**TEXTE FOURNI**
· · ·

Vu les dernières écritures signifiées le16 janvier 2014 par lesquelles la société Express Food demande à la cour de :

- débouter la société Speed Rabbit Pizza de l'ensemble de ses demandes ;

- réformer le jugement en ce qu'il retient la faute de la société Express Food,

- dire et juger que la résiliation unilatérale des contrats de franchise est intervenue aux torts exclusifs de la société Speed Rabbit Pizza ;

- prononcer la mainlevée des oppositions ;

- condamner la société Speed Rabbit Pizza à verser à la société Express Food la somme de 833 706 euros au titre du préjudice subi en raison du paiement de redevances de franchise injustifiées ;

- infirmer les ordonnances de référé des 13 avril 2011 et 21 mars 2012 et condamner la société Speed Rabbit Pizza à restituer à Express food les sommes versées en exécution de celles-ci, soit 109 615,40 euros ;

- condamner la société Speed Rabbit Pizza à verser à la société Express Food les sommes de 15 000 euros au titre du paiement d'un droit d'entrée injustifié, 50 000 euros au titre de l'atteinte à sa réputation, 2 308 108 euros au titre du préjudice d'exploitation et 30 000 euros au titre de l'article 700 du Code de procédure civile ainsi qu'aux dépens dont distraction ;

Vu les dernières écritures signifiées le 18 février 2014 aux termes desquelles la société Speed Rabbit Pizza prie la cour de:

- confirmer le jugement en ce qu'il a constaté que la société Express Food s'est affranchie des obligations qui sont les siennes aux termes des contrats de franchise du 14 septembre 2005, dit que la rupture des contrats de franchise est intervenue le 19 août 2011 à ses torts exclusifs et ont été résiliés à cette date, condamné la société Express Food à payer à la société Speed Rabbit Pizza la somme de 167 367,62 euros outre intérêts et ordonné à la société Express Food de déposer les enseignes Speed Rabbit Pizza et de cesser l'utilisation de toutes références à franchise "Speed Rabbit Pizza" sur tous supports et ce sous astreinte de 500 euros par jour de retard,

- réformer le jugement en ce qui concerne le montant des dommages et intérêts alloués à la société Speed Rabbit Pizza et statuant à nouveau, condamner la société Express Food à payer à la société Speed Rabbit Pizza la somme de 465 226 euros à titre de dommages et intérêts correspondant au montant des royalties qui auraient dû lui être réglées si les contrats avait été exécutés jusqu'en septembre 2015 avec intérêts au taux légal à compter de l'assignation,

- infirmer le jugement en ce qu'il s'est déclaré incompétent pour statuer sur les demandes formulées à l'encontre de M. Gennevee et statuant à nouveau, constater que M. Gennevee a engagé sa responsabilité personnelle à l'égard de la société Speed Rabbit Pizza ;

En conséquence,

- condamner M Genevee à payer à la société Speed Rabbit Pizza la somme de 100 000 euros à titre de dommages et intérêts en réparation du préjudice causé par sa faute délictuelle séparable de son mandat de gérant,

- condamner solidairement la société Express Food et M Genevee à payer à la société Speed Rabbit Pizza la somme de 15 000 euros au titre de l'article 700 du Code de procédure civile ainsi qu'aux entiers dépens et première instance et d'appel.

· · ·

**EXERCICE PROPOSÉ 1**
Traduisez en anglais la phrase suivante du texte fourni : « dire et juger que la résiliation unilatérale des contrats de franchise est intervenue aux torts exclusifs de la société Speed Rabbit Pizza ; »
**EXERCICE PROPOSÉ 2**
Recopiez fidèlement le passage du texte fourni en commençant par « - condamner solidairement » et en terminant par « instance et d'appel. ».
**EXERCICE PROPOSÉ 3**
Relevez toutes les dates complètes (jour, mois et année) qui figurent dans le texte fourni.

**MATÉRIEL FOURNI**
· · ·

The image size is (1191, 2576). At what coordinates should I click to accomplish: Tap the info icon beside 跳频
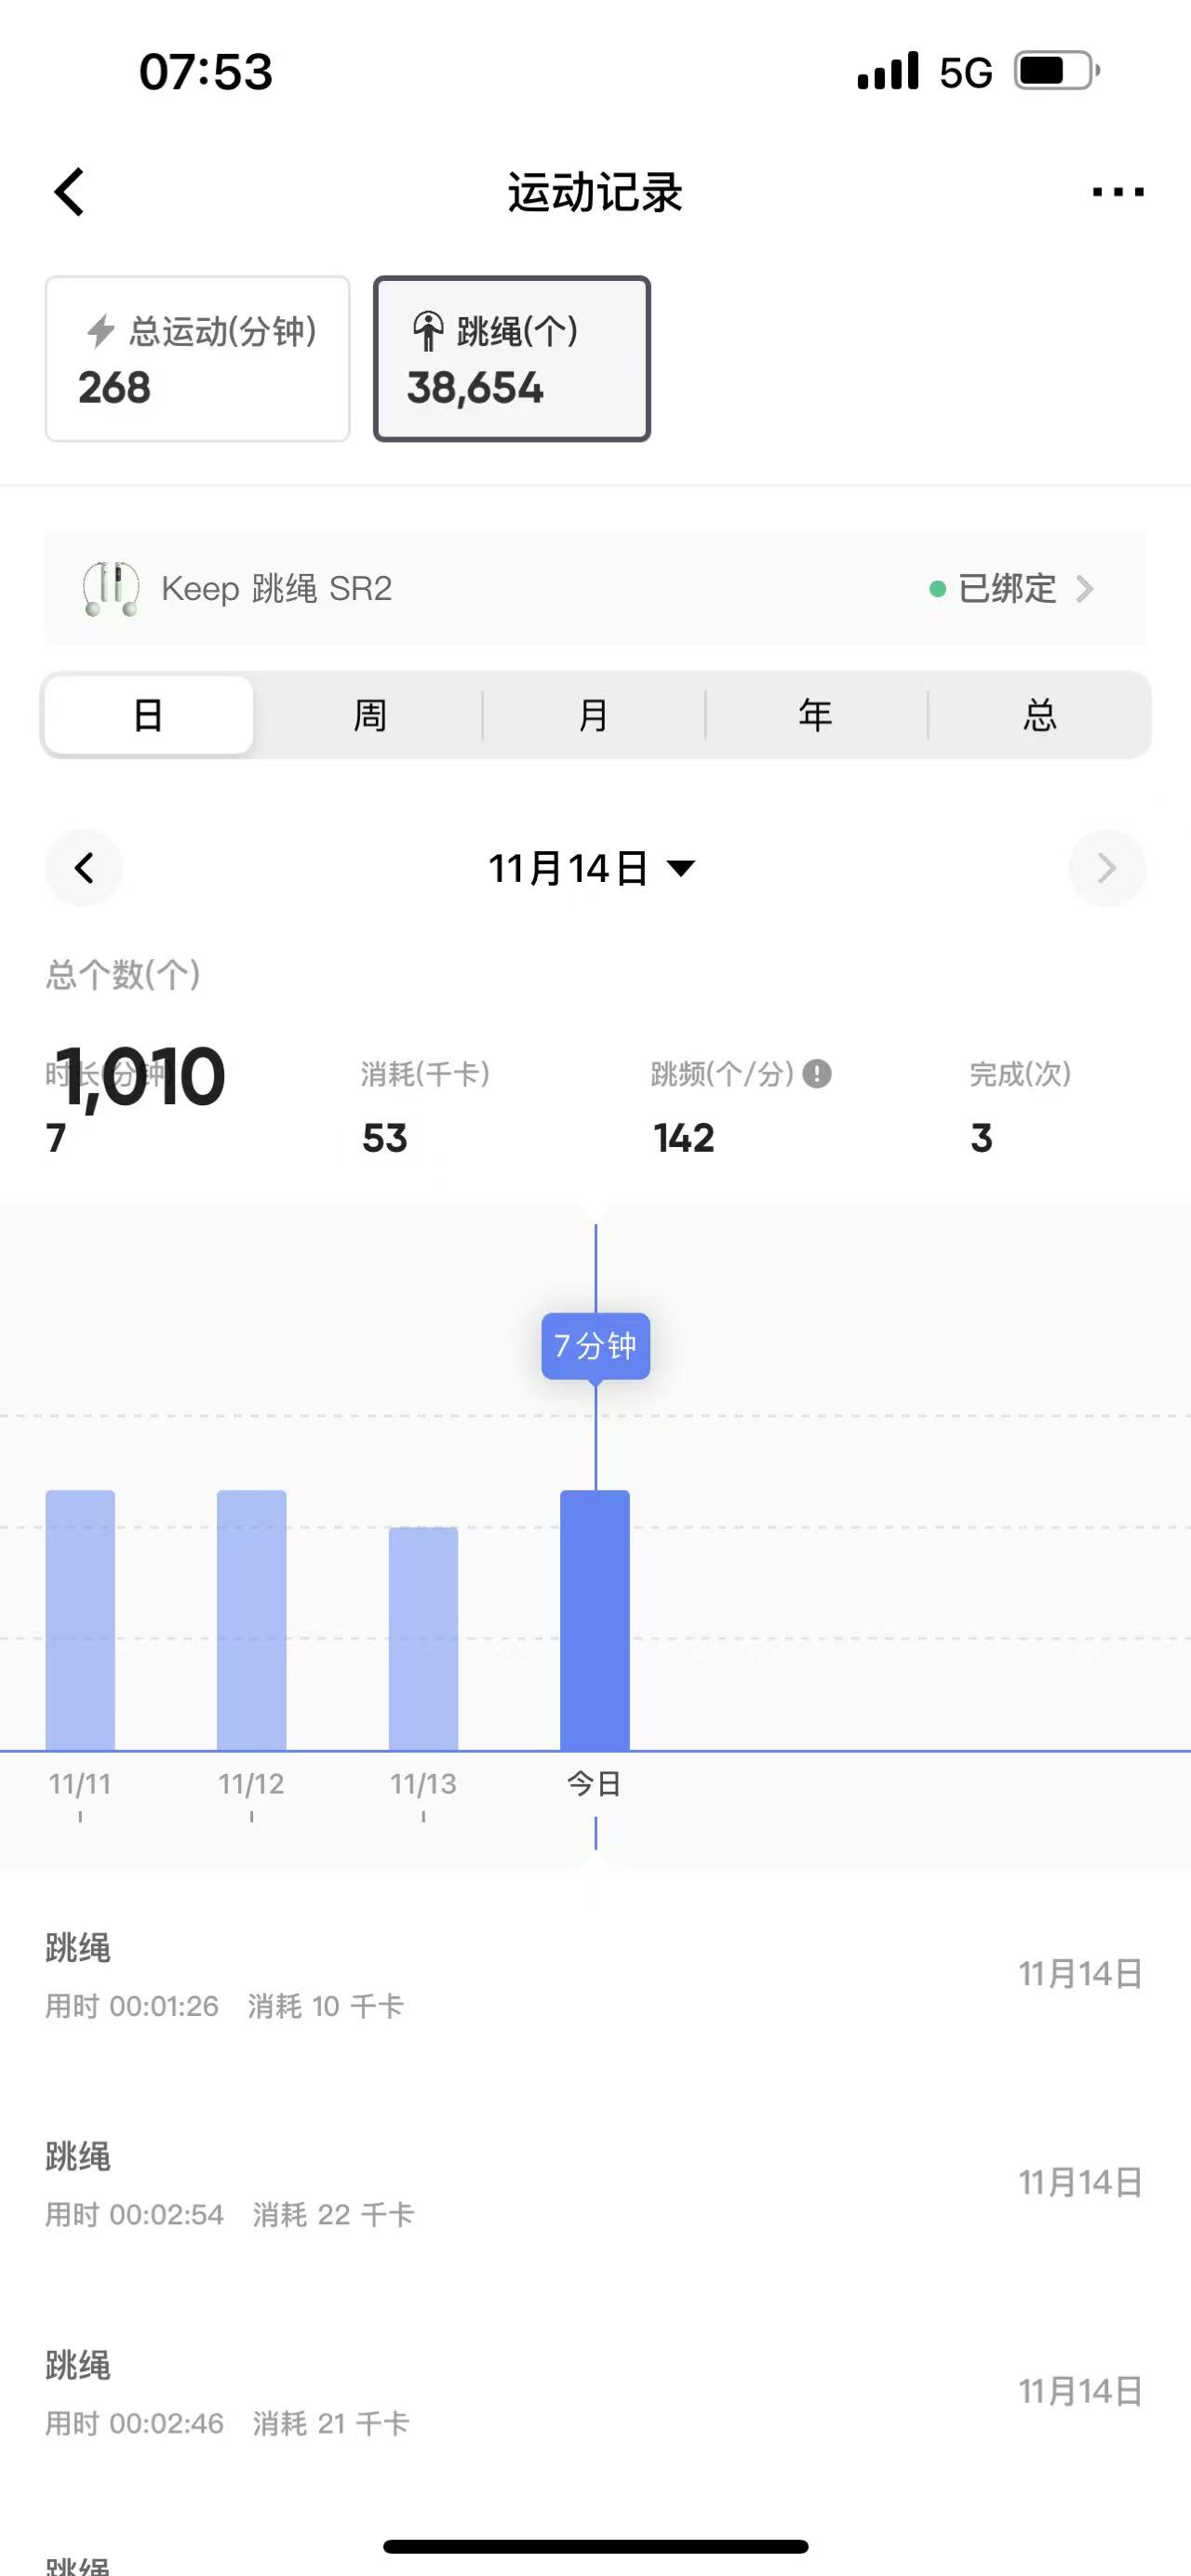pos(817,1074)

· · ·

**RÉSULTAT ATTENDU 1**
rule and declare that the unilateral termination of the franchise agreements occurred through the exclusive fault of the company Speed Rabbit Pizza;

**RÉSULTAT ATTENDU 2**
- condamner solidairement la société Express Food et M Genevee à payer à la société Speed Rabbit Pizza la somme de 15 000 euros au titre de l'article 700 du Code de procédure civile ainsi qu'aux entiers dépens et première instance et d'appel.

**RÉSULTAT ATTENDU 3**
16 janvier 2014
13 avril 2011
21 mars 2012
18 février 2014
14 septembre 2005
19 août 2011